Ich fahre an Parks vorbei und dann in die Stadt, in der zum Glück mehr los ist und die nicht so ausgestorben wirkt wie Wohngegenden. Zu finden sind auch hier die typischen kleinen Läden, Supermärkte und Cafés wie in jeder anderen Kleinstadt. Also nichts wirklich besonderes, bis ich an einem Laden vorbeikomme, der Music & More heißt und mich sofort anhalten lässt. Ich stelle mein Fahrrad in einen Ständer vor der Tür ab und schließe es mit einem Schloss ab.

Von außen scheint der Laden recht klein zu sein. Im Schaufenster kann ich verschiedene Arten von Gitarren sehen, ein Schlagzeug und Notenblätter, was mein Herz sofort höher schlagen lässt. Also trete ich ein.
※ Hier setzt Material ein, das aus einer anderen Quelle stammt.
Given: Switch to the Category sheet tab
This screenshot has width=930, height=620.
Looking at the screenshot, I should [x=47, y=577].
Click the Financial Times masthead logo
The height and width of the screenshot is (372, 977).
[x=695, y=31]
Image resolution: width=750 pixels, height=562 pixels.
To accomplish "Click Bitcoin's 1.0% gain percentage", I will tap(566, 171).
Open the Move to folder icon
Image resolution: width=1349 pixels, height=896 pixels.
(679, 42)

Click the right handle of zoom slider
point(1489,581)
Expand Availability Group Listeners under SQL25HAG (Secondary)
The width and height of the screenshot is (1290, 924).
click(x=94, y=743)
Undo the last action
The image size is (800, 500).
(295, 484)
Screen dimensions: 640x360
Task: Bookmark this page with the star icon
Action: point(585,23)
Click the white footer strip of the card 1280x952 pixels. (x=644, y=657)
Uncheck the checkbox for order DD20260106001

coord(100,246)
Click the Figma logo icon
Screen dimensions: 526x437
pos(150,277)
Eine Klingel ertönt über der Tür, als ich sie aufstoße. Sofort steigt mir ein vertrauter Geruch in die Nase und ein sanftes Lächeln breitet sich auf meinen Lippen aus. Ich lasse meinen Blick durch den Laden gleiten. Gitarren, Ukulelen, Trompeten, Keyboards und andere Instrumente stehen in jeder Ecke, in jedem Regal und an den Wänden hängt noch kleines Zubehör. Diese Stadt scheint alles zu haben, um mein Herz zu gewinnen. Ich glaube, ich könnte hier wirklich glücklich werden.

*

Als ich wieder zurückkomme, steht unser Auto bereits wieder in der Einfahrt vor Dads Firmenwagen, der bereits seit unserer Ankunft hier steht. Er hat jedoch gestern erst die Schlüssel von seinem Chef bekommen. Ich muss zugeben, dass dieser dunkelgraue Audi gar nicht mal so schlecht aussieht, obwohl er mir für unsere Verhältnisse irgendwie zu fein vorkommt.

Ich stelle mein Fahrrad in der Garage ab und gehe über die Wiese zu unserer Haustür. Vor unserer Veranda bleibe ich stehen und suche in meiner Tasche nach dem Haustürschlüssel. Als ich gefunden habe, will ich ihn gerade rausholen, als ich plötzlich eine Autotür laut zuschlagen höre. Erschrocken drehe ich mich um. Ein kleiner dunkelhaariger Junge, vielleicht acht oder neun Jahre alt, geht in das Haus nebenan. Also ist es doch kein älteres Ehepaar, sondern eine junge Familie. Gut, damit kann ich leben. Solange er nicht so eine Nervensäge wie der kleine Jim ist – unser ehemaliges Nachbarskind – komme ich damit klar. Vielleicht hat das ja auch was Gutes.